▶ [Text excerpt]

[Start of section]

I've thought of a few options, none of which are ideal, and am not sure which would be best:
1. Slow cook on the grill tonight; heat back up on the grill tomorrow. This is what I'm leaning towards, but I'm not sure how great they will be reheated. I'm also not sure how ideal a gas grill is for slow cooking. My thought is to turn the front burner on to low or medium-low, and stack the three racks of ribs over the back burner. There is just enough grill space that I could fit the three racks on with just a little overlap, instead of stacking, but then they would be cooking over direct heat. Even on low, I have a feeling this is too much heat.
2. Slow cook in the oven tonight until almost done; finish on the grill tomorrow. This would mean the ribs would only be smoked for a short period, and only after they were already mostly cooked. I have a feeling this would mean they weren't very smokey.
3. Cook entirely on the grill tomorrow. I am not sure it's possible to get good ribs with only an hour and a half to two hours of cooking time.
I'm willing to consider other possibilities that I haven't thought of.
Thanks for the replies. Based on the responses I got, I went with my option 1. They didn't come out exactly the way they come out on my smoker, but they were great. The inside meat was very close to as good as I get it on the smoker, and the outside was actually a little bit better.
While loin back ribs will stand up to traditional BBQing methods...They certainly don't need it! I frequently Direct grill them 18 inches above wood coals..55-65 minutes from Kitchen counter to supper plate is the norm...Baste two or three times with a simple mixture of water, Worcestershire, bacon fat, and a few spoons full of rub...Sprinkle with rub just as you take them up --- This will give you "Dry" ribs....If you prefer "Wet" ribs then sauce the last few minutes of cooking being careful not to burn the sauce....Or you could serve two or three sauces on the side at the table.
You do not need to slow smoke baby back ribs. You can grill them over indirect heat on a gas grill in about 45 min to an hour. Add a foil packet of wood chips to the grill and you are almost there. Its not as good as true bbq'ed ribs but definitely tasty. Finish over direct heat to get a nice crust on it.
I slow-smoke baby backs on my gas grill all the time and they come out great, but not all gas grills can do this. You have the right idea about how to get indirect heat, but whether it will work depends on the ability of the grill to maintain a steady low heat, in the 225° - 250° range, for long periods of time. My Weber does this easily but I have heard of others that can't.

[End of section]

[Collected data entries]
[Start of section]

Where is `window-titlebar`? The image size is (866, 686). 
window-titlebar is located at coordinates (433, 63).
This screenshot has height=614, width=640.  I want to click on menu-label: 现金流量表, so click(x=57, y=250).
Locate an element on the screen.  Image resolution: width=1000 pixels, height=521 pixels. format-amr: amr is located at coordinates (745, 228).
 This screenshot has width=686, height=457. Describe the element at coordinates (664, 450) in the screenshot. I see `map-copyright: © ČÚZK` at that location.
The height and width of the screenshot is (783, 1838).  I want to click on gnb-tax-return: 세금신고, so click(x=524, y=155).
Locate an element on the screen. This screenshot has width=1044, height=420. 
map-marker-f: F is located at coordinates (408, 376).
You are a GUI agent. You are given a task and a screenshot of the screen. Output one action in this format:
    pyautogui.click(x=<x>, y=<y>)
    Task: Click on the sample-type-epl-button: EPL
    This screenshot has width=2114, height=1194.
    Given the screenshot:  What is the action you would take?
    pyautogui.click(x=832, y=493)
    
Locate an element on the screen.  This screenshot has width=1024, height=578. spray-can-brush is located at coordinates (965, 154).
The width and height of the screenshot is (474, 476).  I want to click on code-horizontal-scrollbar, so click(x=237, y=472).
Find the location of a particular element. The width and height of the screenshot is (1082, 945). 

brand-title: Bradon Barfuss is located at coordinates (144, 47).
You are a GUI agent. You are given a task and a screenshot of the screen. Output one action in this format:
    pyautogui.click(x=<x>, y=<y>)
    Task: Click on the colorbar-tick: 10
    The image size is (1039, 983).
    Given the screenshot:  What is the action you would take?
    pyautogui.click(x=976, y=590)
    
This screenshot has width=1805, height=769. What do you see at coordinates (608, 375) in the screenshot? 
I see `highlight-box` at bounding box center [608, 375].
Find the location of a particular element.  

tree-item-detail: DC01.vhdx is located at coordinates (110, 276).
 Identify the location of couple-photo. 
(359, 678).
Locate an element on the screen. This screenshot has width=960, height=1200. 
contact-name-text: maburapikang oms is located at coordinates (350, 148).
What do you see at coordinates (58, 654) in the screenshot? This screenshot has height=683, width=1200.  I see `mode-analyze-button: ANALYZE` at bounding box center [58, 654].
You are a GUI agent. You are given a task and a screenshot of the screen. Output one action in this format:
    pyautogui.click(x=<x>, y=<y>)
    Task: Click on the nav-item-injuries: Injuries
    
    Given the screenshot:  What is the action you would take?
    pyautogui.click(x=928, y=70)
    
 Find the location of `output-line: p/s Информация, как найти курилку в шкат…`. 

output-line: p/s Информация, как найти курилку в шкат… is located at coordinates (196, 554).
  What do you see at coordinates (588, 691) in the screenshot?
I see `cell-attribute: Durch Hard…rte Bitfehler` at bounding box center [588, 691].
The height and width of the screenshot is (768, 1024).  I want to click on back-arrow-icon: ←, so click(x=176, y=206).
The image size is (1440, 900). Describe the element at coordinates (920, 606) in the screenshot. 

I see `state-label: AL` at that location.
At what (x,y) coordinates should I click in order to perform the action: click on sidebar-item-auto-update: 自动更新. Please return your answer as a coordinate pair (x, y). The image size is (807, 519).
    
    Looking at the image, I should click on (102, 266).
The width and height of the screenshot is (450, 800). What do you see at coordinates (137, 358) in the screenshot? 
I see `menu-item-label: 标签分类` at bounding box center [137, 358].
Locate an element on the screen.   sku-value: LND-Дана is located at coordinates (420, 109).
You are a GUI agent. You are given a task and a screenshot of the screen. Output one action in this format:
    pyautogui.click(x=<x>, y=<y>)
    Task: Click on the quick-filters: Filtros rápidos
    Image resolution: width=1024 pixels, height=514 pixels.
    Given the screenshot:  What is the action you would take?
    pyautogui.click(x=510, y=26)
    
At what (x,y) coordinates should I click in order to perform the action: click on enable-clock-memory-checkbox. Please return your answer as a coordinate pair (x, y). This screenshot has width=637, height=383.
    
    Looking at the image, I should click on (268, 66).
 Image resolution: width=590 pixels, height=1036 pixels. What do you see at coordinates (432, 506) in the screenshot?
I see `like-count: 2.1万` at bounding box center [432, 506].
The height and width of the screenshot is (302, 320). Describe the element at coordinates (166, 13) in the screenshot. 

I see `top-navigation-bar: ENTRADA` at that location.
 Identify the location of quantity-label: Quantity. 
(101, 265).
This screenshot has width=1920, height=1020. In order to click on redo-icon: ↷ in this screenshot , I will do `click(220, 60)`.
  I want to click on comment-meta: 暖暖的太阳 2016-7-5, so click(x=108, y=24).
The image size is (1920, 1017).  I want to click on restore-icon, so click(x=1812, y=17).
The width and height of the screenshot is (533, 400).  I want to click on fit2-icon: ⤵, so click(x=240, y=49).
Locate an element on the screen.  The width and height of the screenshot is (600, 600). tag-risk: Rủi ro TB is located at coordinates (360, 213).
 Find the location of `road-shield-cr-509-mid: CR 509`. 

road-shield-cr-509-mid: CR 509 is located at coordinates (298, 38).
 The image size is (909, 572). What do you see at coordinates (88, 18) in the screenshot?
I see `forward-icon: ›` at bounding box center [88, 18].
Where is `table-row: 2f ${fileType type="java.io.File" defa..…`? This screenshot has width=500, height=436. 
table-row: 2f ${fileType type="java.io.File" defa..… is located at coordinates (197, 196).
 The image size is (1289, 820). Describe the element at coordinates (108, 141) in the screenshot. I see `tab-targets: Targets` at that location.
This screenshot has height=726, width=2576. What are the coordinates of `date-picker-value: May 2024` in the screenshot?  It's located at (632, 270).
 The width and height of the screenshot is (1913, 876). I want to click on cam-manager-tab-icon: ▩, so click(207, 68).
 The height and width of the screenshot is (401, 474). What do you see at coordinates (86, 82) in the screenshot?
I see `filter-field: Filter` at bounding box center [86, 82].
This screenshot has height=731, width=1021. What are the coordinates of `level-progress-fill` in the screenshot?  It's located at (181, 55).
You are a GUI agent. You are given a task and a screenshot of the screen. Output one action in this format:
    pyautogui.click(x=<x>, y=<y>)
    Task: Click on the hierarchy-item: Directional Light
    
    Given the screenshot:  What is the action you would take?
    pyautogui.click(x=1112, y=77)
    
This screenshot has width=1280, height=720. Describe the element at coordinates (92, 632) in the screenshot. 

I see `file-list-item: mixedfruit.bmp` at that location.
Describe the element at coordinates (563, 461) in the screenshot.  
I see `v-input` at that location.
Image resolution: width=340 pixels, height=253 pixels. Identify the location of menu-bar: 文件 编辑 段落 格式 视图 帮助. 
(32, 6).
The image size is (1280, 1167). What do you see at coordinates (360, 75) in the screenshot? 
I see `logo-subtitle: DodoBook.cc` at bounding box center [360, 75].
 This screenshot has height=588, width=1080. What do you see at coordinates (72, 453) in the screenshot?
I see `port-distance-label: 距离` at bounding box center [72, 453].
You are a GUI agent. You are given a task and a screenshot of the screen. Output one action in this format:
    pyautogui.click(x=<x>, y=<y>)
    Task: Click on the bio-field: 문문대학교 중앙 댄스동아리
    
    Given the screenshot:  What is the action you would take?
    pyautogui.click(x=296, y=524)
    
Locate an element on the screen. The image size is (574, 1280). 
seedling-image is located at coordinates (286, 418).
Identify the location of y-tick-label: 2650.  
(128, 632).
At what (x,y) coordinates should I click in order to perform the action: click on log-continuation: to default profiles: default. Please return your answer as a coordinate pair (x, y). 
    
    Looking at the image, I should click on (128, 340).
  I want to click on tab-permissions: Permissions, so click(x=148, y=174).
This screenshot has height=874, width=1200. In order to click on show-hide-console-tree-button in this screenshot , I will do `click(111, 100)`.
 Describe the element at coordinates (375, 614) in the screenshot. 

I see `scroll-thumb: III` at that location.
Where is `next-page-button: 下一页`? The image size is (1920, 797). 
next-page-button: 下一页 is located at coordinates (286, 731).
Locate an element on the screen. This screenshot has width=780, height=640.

[End of section]

▶ [What to do]
1) Write out the passage of the rib-grilling discussion from "2. Slow cook" up to and including "of cooking time.".
2) Count the lines of the rows that contain the string "will", with case mattering, and give only that number.
The rib-grilling discussion and the rows have no connection to each other.

▶ [Solutions for each task]
1)
2. Slow cook in the oven tonight until almost done; finish on the grill tomorrow. This would mean the ribs would only be smoked for a short period, and only after they were already mostly cooked. I have a feeling this would mean they weren't very smokey.
3. Cook entirely on the grill tomorrow. I am not sure it's possible to get good ribs with only an hour and a half to two hours of cooking time.

2) 2